Interesting WSJ piece on USG report saying that it'll cost about $50B to build a sufficiently pervasive RR network across Afghanistn for the country to exploit it estimated $1T in mineral resources. Various routes are examined and, pretty much in each case, the argument is that the benefits won't recoup the costs involved.
We are told the Chinese are making their own calculations regarding their pledge to invest $3.5B to develop the Aynak copper project outside Kabul.
Every RR map of South Asia shows a dead spot that is Afghanistan. The long-term reality there has been: not even reason locally (opportunities, markets, population, resources, security, etc.) to trigger the infrastructure development that shifts the country from extremely disconnected to connected enough for overall economic development to be triggered.
The Afghans had hoped they had found a critical mass for jump-starting this process in minerals. But, when priced by the West, this seems unlikely.
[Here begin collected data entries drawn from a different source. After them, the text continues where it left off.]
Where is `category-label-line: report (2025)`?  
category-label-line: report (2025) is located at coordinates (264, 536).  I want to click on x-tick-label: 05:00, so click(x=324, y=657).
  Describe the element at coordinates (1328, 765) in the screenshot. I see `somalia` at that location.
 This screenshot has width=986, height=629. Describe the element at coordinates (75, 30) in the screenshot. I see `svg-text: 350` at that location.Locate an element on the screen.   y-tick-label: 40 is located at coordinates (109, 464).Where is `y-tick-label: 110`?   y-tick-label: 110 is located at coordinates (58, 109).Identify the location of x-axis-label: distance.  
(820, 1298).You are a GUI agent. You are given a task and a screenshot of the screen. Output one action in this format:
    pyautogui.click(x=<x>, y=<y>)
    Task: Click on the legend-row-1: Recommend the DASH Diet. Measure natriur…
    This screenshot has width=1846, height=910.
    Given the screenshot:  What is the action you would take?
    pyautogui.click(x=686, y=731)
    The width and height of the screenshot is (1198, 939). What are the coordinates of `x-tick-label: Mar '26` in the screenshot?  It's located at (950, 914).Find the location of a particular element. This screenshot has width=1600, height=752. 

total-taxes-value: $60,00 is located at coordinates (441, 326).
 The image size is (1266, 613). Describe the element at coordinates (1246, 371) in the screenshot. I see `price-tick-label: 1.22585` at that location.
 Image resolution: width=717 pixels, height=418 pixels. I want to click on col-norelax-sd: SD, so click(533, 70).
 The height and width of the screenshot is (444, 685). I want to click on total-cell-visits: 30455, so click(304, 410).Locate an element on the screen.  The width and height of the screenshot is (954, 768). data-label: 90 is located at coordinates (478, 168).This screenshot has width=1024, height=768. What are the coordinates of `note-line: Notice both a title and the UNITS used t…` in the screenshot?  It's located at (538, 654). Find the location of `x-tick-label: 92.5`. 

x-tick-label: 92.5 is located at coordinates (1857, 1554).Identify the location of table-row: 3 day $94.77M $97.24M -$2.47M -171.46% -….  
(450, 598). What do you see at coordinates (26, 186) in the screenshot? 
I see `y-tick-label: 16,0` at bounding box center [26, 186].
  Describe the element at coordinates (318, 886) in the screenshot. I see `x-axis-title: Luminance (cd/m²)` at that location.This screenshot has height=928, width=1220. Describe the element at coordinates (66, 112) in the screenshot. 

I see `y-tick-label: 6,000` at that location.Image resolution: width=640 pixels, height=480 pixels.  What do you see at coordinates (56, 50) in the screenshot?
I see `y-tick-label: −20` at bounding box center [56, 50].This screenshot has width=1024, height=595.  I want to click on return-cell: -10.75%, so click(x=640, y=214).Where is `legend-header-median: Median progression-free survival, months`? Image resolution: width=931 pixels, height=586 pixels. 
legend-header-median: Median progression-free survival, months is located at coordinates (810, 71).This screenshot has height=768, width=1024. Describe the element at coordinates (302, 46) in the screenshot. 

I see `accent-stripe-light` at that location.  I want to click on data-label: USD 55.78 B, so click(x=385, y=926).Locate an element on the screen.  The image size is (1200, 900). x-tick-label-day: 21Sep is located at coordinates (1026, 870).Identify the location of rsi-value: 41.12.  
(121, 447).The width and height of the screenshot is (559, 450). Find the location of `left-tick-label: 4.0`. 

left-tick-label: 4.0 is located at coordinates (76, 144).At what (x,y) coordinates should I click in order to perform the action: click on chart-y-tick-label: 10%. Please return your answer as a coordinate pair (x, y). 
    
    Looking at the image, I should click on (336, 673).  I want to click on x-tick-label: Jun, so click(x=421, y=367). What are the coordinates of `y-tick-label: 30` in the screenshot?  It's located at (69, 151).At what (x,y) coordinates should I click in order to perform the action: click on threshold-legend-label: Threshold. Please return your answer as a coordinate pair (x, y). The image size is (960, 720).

It'll be interesting to see, over time, if Indian and China calculations work better. Then again, both countries are likely to place different prices on many of the same items (including labor they themselves may export to accomplish the tasks) because it's their neighborhood, instead of distant geo-pol burden. China's and India's fears about reliable access to resources as they rise also leads to different pricing, something we've seen in spades with the Chinese over time (as they've paid above-market prices tp secure access).
Still, you have to credit the DoD for encouraging Afghanistan down this path. There are simply some hugely difficult realities to be overcome, realities that have kept Afghanistan Afghanistan for all these centuries.